Stored data entries:
^^^^

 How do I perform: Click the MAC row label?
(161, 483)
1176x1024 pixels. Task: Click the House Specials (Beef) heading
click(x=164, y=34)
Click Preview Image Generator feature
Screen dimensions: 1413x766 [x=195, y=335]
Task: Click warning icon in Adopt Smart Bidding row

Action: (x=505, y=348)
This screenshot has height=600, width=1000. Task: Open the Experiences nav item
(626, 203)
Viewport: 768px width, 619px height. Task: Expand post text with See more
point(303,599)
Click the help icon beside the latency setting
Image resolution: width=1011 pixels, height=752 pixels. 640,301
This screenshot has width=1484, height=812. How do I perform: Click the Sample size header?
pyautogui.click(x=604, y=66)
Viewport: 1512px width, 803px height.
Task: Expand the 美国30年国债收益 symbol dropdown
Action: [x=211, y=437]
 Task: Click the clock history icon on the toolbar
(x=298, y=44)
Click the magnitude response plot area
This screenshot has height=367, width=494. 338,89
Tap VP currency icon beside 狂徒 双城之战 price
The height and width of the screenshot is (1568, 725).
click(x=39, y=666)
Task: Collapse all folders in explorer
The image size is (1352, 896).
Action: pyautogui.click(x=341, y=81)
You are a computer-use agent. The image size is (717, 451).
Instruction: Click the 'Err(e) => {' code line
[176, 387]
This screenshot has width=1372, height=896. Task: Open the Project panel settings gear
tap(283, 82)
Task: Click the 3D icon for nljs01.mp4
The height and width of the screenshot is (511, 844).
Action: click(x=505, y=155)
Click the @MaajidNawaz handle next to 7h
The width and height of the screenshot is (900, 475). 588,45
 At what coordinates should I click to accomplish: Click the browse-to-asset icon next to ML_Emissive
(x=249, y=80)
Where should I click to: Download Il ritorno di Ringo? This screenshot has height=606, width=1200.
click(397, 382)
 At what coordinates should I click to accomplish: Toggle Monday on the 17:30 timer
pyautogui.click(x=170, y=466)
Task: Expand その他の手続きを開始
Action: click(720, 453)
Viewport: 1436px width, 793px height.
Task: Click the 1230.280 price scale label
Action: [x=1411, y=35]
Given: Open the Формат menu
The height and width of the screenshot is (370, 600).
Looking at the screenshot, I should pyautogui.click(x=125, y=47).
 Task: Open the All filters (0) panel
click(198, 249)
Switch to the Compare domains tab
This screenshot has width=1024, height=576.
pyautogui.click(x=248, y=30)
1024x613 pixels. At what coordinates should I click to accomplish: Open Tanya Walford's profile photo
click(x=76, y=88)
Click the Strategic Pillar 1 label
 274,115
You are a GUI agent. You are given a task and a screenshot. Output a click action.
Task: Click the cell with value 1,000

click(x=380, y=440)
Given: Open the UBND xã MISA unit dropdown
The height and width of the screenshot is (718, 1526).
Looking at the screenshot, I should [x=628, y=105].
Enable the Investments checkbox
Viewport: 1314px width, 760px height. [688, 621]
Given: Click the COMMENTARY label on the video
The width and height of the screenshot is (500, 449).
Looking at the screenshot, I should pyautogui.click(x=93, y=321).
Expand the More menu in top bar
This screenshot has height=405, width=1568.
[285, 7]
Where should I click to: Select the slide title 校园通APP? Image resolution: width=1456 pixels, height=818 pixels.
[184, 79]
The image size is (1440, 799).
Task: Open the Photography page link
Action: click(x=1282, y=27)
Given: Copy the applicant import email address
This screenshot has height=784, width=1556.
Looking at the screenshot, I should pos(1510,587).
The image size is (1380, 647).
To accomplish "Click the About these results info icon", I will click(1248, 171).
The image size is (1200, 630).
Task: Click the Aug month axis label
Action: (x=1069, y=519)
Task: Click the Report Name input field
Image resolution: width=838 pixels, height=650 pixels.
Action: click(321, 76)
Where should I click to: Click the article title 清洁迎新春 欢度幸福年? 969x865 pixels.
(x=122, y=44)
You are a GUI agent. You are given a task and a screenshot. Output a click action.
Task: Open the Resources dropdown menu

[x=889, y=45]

^^^^

### TRY IT
Reproduce each entry above. Every word must match.

### REPLY
 How do I perform: Click the MAC row label?
(161, 483)
1176x1024 pixels. Task: Click the House Specials (Beef) heading
click(x=164, y=34)
Click Preview Image Generator feature
Screen dimensions: 1413x766 [x=195, y=335]
Task: Click warning icon in Adopt Smart Bidding row

Action: (x=505, y=348)
This screenshot has height=600, width=1000. Task: Open the Experiences nav item
(626, 203)
Viewport: 768px width, 619px height. Task: Expand post text with See more
point(303,599)
Click the help icon beside the latency setting
Image resolution: width=1011 pixels, height=752 pixels. 640,301
This screenshot has width=1484, height=812. How do I perform: Click the Sample size header?
pyautogui.click(x=604, y=66)
Viewport: 1512px width, 803px height.
Task: Expand the 美国30年国债收益 symbol dropdown
Action: [x=211, y=437]
 Task: Click the clock history icon on the toolbar
(x=298, y=44)
Click the magnitude response plot area
This screenshot has height=367, width=494. 338,89
Tap VP currency icon beside 狂徒 双城之战 price
The height and width of the screenshot is (1568, 725).
click(x=39, y=666)
Task: Collapse all folders in explorer
The image size is (1352, 896).
Action: pyautogui.click(x=341, y=81)
You are a computer-use agent. The image size is (717, 451).
Instruction: Click the 'Err(e) => {' code line
[176, 387]
This screenshot has width=1372, height=896. Task: Open the Project panel settings gear
tap(283, 82)
Task: Click the 3D icon for nljs01.mp4
The height and width of the screenshot is (511, 844).
Action: click(x=505, y=155)
Click the @MaajidNawaz handle next to 7h
The width and height of the screenshot is (900, 475). 588,45
 At what coordinates should I click to accomplish: Click the browse-to-asset icon next to ML_Emissive
(x=249, y=80)
Where should I click to: Download Il ritorno di Ringo? This screenshot has height=606, width=1200.
click(397, 382)
 At what coordinates should I click to accomplish: Toggle Monday on the 17:30 timer
pyautogui.click(x=170, y=466)
Task: Expand その他の手続きを開始
Action: click(720, 453)
Viewport: 1436px width, 793px height.
Task: Click the 1230.280 price scale label
Action: [x=1411, y=35]
Given: Open the Формат menu
The height and width of the screenshot is (370, 600).
Looking at the screenshot, I should pyautogui.click(x=125, y=47).
 Task: Open the All filters (0) panel
click(198, 249)
Switch to the Compare domains tab
This screenshot has width=1024, height=576.
pyautogui.click(x=248, y=30)
1024x613 pixels. At what coordinates should I click to accomplish: Open Tanya Walford's profile photo
click(x=76, y=88)
Click the Strategic Pillar 1 label
 274,115
You are a GUI agent. You are given a task and a screenshot. Output a click action.
Task: Click the cell with value 1,000

click(x=380, y=440)
Given: Open the UBND xã MISA unit dropdown
The height and width of the screenshot is (718, 1526).
Looking at the screenshot, I should [x=628, y=105].
Enable the Investments checkbox
Viewport: 1314px width, 760px height. [688, 621]
Given: Click the COMMENTARY label on the video
The width and height of the screenshot is (500, 449).
Looking at the screenshot, I should pyautogui.click(x=93, y=321).
Expand the More menu in top bar
This screenshot has height=405, width=1568.
[285, 7]
Where should I click to: Select the slide title 校园通APP? Image resolution: width=1456 pixels, height=818 pixels.
[184, 79]
The image size is (1440, 799).
Task: Open the Photography page link
Action: click(x=1282, y=27)
Given: Copy the applicant import email address
This screenshot has height=784, width=1556.
Looking at the screenshot, I should pos(1510,587).
The image size is (1380, 647).
To accomplish "Click the About these results info icon", I will click(1248, 171).
The image size is (1200, 630).
Task: Click the Aug month axis label
Action: (x=1069, y=519)
Task: Click the Report Name input field
Image resolution: width=838 pixels, height=650 pixels.
Action: click(321, 76)
Where should I click to: Click the article title 清洁迎新春 欢度幸福年? 969x865 pixels.
(x=122, y=44)
You are a GUI agent. You are given a task and a screenshot. Output a click action.
Task: Open the Resources dropdown menu

[x=889, y=45]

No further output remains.